___ ENTRIES SHOWN ___

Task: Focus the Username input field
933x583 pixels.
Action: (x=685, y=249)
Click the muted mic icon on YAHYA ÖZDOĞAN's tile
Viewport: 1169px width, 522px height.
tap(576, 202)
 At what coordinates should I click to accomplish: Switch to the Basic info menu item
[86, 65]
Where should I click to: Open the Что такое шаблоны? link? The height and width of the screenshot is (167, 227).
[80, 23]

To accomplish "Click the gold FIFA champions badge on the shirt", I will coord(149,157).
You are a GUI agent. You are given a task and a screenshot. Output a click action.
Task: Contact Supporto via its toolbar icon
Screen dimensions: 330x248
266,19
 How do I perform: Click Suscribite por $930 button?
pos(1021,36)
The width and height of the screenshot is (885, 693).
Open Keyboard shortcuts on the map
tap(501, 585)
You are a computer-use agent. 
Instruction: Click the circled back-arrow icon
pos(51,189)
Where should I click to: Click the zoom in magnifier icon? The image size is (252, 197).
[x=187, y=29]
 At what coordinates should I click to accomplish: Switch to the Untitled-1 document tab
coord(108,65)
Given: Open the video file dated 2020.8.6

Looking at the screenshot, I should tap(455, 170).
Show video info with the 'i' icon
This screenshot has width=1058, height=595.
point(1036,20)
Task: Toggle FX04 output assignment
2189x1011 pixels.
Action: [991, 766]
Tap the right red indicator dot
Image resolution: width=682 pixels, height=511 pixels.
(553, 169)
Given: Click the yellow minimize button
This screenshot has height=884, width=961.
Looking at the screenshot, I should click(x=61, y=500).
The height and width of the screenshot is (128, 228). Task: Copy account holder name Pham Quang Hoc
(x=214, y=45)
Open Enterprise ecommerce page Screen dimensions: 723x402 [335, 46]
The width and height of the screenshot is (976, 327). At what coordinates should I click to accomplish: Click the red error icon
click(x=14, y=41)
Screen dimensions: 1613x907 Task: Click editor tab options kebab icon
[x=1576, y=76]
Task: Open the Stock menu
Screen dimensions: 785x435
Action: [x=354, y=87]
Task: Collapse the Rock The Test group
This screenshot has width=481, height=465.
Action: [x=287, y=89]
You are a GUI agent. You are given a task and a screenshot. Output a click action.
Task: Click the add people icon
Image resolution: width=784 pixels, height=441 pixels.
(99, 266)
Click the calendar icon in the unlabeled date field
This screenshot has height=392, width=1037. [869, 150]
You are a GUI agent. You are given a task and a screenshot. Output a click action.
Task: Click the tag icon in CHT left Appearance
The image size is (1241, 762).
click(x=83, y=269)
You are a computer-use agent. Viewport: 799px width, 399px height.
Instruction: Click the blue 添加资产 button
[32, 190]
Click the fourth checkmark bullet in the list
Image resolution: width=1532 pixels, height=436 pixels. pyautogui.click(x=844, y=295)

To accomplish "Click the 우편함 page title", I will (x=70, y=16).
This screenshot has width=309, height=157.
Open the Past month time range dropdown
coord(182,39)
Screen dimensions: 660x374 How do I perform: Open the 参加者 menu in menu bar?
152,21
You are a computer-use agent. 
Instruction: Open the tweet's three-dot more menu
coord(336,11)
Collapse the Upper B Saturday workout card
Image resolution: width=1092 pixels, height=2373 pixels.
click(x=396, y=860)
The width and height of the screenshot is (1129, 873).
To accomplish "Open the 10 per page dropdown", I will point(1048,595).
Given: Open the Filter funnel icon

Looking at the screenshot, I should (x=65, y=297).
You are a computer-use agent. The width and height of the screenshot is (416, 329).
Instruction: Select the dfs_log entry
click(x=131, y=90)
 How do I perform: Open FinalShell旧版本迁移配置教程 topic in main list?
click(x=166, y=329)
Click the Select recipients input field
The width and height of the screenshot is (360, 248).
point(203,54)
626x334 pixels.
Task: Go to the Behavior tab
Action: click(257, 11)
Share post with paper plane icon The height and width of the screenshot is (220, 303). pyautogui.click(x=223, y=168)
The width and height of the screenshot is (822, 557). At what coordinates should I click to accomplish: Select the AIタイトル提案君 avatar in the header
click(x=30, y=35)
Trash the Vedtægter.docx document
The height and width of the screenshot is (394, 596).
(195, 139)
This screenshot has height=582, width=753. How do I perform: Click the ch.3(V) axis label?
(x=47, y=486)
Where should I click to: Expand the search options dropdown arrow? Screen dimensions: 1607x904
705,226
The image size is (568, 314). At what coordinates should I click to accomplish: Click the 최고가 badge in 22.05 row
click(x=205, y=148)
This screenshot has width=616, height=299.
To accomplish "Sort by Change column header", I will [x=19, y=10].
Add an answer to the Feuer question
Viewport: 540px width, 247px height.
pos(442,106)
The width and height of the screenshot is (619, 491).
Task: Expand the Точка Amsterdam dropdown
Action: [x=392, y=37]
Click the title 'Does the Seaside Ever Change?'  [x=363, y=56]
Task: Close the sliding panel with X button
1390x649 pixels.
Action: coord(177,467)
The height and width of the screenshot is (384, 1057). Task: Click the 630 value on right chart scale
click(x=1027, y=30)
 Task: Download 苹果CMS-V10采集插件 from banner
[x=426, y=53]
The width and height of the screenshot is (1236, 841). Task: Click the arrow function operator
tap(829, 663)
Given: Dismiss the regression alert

___

> [TASK OBJECTIVE] Edit the entries above by replacing "Screen dimensions" with "Screen size" everywhere it appears, leaving everything else unchanged.

> [FINISHED ANSWER]
Task: Focus the Username input field
933x583 pixels.
Action: (x=685, y=249)
Click the muted mic icon on YAHYA ÖZDOĞAN's tile
Viewport: 1169px width, 522px height.
tap(576, 202)
 At what coordinates should I click to accomplish: Switch to the Basic info menu item
[86, 65]
Where should I click to: Open the Что такое шаблоны? link? The height and width of the screenshot is (167, 227).
[80, 23]

To accomplish "Click the gold FIFA champions badge on the shirt", I will coord(149,157).
You are a GUI agent. You are given a task and a screenshot. Output a click action.
Task: Contact Supporto via its toolbar icon
Screen size: 330x248
266,19
 How do I perform: Click Suscribite por $930 button?
pos(1021,36)
The width and height of the screenshot is (885, 693).
Open Keyboard shortcuts on the map
tap(501, 585)
You are a computer-use agent. 
Instruction: Click the circled back-arrow icon
pos(51,189)
Where should I click to: Click the zoom in magnifier icon? The image size is (252, 197).
[x=187, y=29]
 At what coordinates should I click to accomplish: Switch to the Untitled-1 document tab
coord(108,65)
Given: Open the video file dated 2020.8.6

Looking at the screenshot, I should tap(455, 170).
Show video info with the 'i' icon
This screenshot has width=1058, height=595.
point(1036,20)
Task: Toggle FX04 output assignment
2189x1011 pixels.
Action: [991, 766]
Tap the right red indicator dot
Image resolution: width=682 pixels, height=511 pixels.
(553, 169)
Given: Click the yellow minimize button
This screenshot has height=884, width=961.
Looking at the screenshot, I should click(x=61, y=500).
The height and width of the screenshot is (128, 228). Task: Copy account holder name Pham Quang Hoc
(x=214, y=45)
Open Enterprise ecommerce page Screen size: 723x402 [335, 46]
The width and height of the screenshot is (976, 327). At what coordinates should I click to accomplish: Click the red error icon
click(x=14, y=41)
Screen size: 1613x907 Task: Click editor tab options kebab icon
[x=1576, y=76]
Task: Open the Stock menu
Screen size: 785x435
Action: [x=354, y=87]
Task: Collapse the Rock The Test group
This screenshot has width=481, height=465.
Action: [x=287, y=89]
You are a GUI agent. You are given a task and a screenshot. Output a click action.
Task: Click the add people icon
Image resolution: width=784 pixels, height=441 pixels.
(99, 266)
Click the calendar icon in the unlabeled date field
This screenshot has height=392, width=1037. [869, 150]
You are a GUI agent. You are given a task and a screenshot. Output a click action.
Task: Click the tag icon in CHT left Appearance
The image size is (1241, 762).
click(x=83, y=269)
You are a computer-use agent. Viewport: 799px width, 399px height.
Instruction: Click the blue 添加资产 button
[32, 190]
Click the fourth checkmark bullet in the list
Image resolution: width=1532 pixels, height=436 pixels. pyautogui.click(x=844, y=295)

To accomplish "Click the 우편함 page title", I will (x=70, y=16).
This screenshot has width=309, height=157.
Open the Past month time range dropdown
coord(182,39)
Screen size: 660x374 How do I perform: Open the 参加者 menu in menu bar?
152,21
You are a computer-use agent. 
Instruction: Open the tweet's three-dot more menu
coord(336,11)
Collapse the Upper B Saturday workout card
Image resolution: width=1092 pixels, height=2373 pixels.
click(x=396, y=860)
The width and height of the screenshot is (1129, 873).
To accomplish "Open the 10 per page dropdown", I will point(1048,595).
Given: Open the Filter funnel icon

Looking at the screenshot, I should (x=65, y=297).
You are a computer-use agent. The width and height of the screenshot is (416, 329).
Instruction: Select the dfs_log entry
click(x=131, y=90)
 How do I perform: Open FinalShell旧版本迁移配置教程 topic in main list?
click(x=166, y=329)
Click the Select recipients input field
The width and height of the screenshot is (360, 248).
point(203,54)
626x334 pixels.
Task: Go to the Behavior tab
Action: click(257, 11)
Share post with paper plane icon The height and width of the screenshot is (220, 303). pyautogui.click(x=223, y=168)
The width and height of the screenshot is (822, 557). At what coordinates should I click to accomplish: Select the AIタイトル提案君 avatar in the header
click(x=30, y=35)
Trash the Vedtægter.docx document
The height and width of the screenshot is (394, 596).
(195, 139)
This screenshot has height=582, width=753. How do I perform: Click the ch.3(V) axis label?
(x=47, y=486)
Where should I click to: Expand the search options dropdown arrow? Screen size: 1607x904
705,226
The image size is (568, 314). At what coordinates should I click to accomplish: Click the 최고가 badge in 22.05 row
click(x=205, y=148)
This screenshot has width=616, height=299.
To accomplish "Sort by Change column header", I will [x=19, y=10].
Add an answer to the Feuer question
Viewport: 540px width, 247px height.
pos(442,106)
The width and height of the screenshot is (619, 491).
Task: Expand the Точка Amsterdam dropdown
Action: [x=392, y=37]
Click the title 'Does the Seaside Ever Change?'  [x=363, y=56]
Task: Close the sliding panel with X button
1390x649 pixels.
Action: coord(177,467)
The height and width of the screenshot is (384, 1057). Task: Click the 630 value on right chart scale
click(x=1027, y=30)
 Task: Download 苹果CMS-V10采集插件 from banner
[x=426, y=53]
The width and height of the screenshot is (1236, 841). Task: Click the arrow function operator
tap(829, 663)
Given: Dismiss the regression alert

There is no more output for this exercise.